### [SET TASK A]
In the forum thread about the damaged rocker panel, reproduce the part that opens with the words containing "Ouch, that sucks." and closes with "admit to it...", substituting "security cameras" for "surveillance".
### [SET TASK B]
Find each line of the listing that contains the string "perform" and copy those lines.

### [PAGE TEXT]
□ □ □ □ □

# You will not believe this..



## mcg75 (Mar 5, 2012)

You need it repaired properly or it will rust. Not going to be an easy fix as it's your rocker panel. 

Whoever did that should be fired for not admitting it. Next time it could be a customer's vehicle.


----------



## NBrehm (Jun 27, 2011)

Is it an RS? hard to tell from the pic if that is a ground effect or the rocker panel. If it is plastic it should come off, if it is metal you are SOL and need it repaired.


----------



## IROCZILLA (Jun 29, 2012)

Ouch, that sucks. Definitely going to need a repair.


----------



## tmlferguson (Mar 28, 2013)

Is there no surveillance in the bay?
Sucks that some @$$ woukd do that and not admit to it...

Sent from AutoGuide.com Free App


----------



## Robby (Mar 1, 2013)

Bduffey73?

□ □ □ □ □

### [RAW RECORDS]
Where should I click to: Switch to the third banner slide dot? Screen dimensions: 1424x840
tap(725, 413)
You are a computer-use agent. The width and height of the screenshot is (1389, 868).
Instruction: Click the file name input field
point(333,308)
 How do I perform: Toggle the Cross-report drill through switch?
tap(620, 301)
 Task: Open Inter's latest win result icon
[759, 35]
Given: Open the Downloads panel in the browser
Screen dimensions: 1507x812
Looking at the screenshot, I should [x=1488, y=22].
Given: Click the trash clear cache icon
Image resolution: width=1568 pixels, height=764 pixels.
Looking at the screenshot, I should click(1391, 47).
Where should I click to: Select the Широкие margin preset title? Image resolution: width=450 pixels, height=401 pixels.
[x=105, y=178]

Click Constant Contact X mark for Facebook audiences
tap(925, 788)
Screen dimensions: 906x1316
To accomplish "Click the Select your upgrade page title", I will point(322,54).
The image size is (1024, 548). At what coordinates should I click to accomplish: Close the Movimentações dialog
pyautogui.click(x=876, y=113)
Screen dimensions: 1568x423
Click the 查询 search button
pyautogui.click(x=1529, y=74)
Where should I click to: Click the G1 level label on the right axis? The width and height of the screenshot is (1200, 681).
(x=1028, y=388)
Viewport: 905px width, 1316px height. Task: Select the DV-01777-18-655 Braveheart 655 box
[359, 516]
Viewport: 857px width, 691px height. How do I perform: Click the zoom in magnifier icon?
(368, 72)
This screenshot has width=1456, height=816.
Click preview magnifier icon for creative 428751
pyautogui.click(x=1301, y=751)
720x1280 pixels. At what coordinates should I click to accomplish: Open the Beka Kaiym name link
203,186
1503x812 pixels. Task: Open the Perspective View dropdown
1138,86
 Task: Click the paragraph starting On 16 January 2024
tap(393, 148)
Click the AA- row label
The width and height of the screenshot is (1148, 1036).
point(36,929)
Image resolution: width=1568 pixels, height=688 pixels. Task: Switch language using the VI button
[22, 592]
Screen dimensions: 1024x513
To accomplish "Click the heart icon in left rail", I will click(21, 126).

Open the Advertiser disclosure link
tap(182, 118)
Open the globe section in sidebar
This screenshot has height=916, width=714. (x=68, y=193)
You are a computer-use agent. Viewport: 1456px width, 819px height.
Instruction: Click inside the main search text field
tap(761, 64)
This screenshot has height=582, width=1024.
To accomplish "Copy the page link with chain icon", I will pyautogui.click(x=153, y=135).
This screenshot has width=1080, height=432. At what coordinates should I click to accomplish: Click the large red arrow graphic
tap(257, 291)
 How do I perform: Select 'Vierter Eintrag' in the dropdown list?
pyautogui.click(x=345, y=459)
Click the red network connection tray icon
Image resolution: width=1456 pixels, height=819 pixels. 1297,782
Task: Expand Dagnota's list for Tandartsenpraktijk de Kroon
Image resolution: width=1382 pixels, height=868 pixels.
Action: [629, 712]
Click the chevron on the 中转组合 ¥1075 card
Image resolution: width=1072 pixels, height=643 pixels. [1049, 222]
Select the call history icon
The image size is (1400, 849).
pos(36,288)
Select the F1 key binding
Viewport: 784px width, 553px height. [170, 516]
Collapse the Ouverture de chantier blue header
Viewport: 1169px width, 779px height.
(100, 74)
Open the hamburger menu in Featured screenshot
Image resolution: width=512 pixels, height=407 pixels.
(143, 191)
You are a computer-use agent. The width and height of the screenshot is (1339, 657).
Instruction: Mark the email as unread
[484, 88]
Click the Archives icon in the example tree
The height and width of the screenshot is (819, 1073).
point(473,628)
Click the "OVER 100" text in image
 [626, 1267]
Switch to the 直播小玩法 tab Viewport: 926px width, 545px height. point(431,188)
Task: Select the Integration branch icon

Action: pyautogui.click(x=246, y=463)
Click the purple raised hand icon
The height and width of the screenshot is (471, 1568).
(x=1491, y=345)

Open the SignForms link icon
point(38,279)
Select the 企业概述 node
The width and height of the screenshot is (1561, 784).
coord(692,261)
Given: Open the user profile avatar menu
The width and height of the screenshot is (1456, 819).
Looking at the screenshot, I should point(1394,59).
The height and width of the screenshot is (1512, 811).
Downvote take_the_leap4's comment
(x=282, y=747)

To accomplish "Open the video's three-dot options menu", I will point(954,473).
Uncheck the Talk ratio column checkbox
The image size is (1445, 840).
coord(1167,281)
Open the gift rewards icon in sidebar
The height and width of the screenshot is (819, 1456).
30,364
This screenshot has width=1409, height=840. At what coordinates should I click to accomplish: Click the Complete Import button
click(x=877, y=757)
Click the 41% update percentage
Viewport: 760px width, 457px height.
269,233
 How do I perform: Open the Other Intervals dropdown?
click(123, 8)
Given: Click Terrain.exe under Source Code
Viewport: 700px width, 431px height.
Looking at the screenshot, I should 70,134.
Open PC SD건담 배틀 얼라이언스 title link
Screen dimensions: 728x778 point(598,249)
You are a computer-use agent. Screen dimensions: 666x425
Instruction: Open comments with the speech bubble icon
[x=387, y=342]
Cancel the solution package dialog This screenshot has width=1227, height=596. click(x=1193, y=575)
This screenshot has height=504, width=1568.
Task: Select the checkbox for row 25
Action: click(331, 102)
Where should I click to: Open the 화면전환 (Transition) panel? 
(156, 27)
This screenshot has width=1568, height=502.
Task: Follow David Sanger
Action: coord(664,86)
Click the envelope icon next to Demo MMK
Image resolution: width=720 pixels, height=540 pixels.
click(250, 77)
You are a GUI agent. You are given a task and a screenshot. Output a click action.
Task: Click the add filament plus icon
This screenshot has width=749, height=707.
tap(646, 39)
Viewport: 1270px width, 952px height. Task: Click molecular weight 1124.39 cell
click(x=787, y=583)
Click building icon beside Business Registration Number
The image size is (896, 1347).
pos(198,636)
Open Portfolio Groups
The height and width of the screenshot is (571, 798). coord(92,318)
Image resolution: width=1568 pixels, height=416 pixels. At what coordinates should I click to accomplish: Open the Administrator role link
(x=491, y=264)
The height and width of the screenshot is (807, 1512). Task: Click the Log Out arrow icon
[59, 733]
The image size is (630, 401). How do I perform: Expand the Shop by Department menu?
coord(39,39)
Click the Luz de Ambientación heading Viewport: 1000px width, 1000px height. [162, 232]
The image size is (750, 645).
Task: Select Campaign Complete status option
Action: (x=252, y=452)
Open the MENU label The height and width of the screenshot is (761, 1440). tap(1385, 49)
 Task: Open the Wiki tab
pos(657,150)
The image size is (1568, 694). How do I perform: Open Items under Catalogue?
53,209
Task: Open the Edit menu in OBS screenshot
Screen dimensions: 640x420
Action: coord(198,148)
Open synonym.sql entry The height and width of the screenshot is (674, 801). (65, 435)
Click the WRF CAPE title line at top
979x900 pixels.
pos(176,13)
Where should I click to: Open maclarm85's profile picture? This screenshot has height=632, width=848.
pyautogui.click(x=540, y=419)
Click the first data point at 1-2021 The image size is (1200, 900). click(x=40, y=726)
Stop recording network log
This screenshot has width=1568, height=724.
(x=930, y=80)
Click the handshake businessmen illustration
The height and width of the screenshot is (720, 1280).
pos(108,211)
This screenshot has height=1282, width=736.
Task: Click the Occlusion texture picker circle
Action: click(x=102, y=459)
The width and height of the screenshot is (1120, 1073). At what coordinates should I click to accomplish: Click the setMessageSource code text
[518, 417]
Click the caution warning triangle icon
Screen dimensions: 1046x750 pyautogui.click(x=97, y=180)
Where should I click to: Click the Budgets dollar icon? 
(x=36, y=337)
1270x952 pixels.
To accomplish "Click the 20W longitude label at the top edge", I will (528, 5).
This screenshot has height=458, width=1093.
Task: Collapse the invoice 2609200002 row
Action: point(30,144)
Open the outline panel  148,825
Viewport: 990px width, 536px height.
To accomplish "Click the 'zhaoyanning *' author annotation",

□ □ □ □ □

### [COMPLETE RESPONSE A]
Ouch, that sucks. Definitely going to need a repair.


----------



## tmlferguson (Mar 28, 2013)

Is there no security cameras in the bay?
Sucks that some @$$ woukd do that and not admit to it...

### [COMPLETE RESPONSE B]
 How do I perform: Toggle the Cross-report drill through switch?
Viewport: 857px width, 691px height. How do I perform: Click the zoom in magnifier icon?
 How do I perform: Select 'Vierter Eintrag' in the dropdown list?
 How do I perform: Open the Other Intervals dropdown?
The image size is (630, 401). How do I perform: Expand the Shop by Department menu?
The image size is (1568, 694). How do I perform: Open Items under Catalogue?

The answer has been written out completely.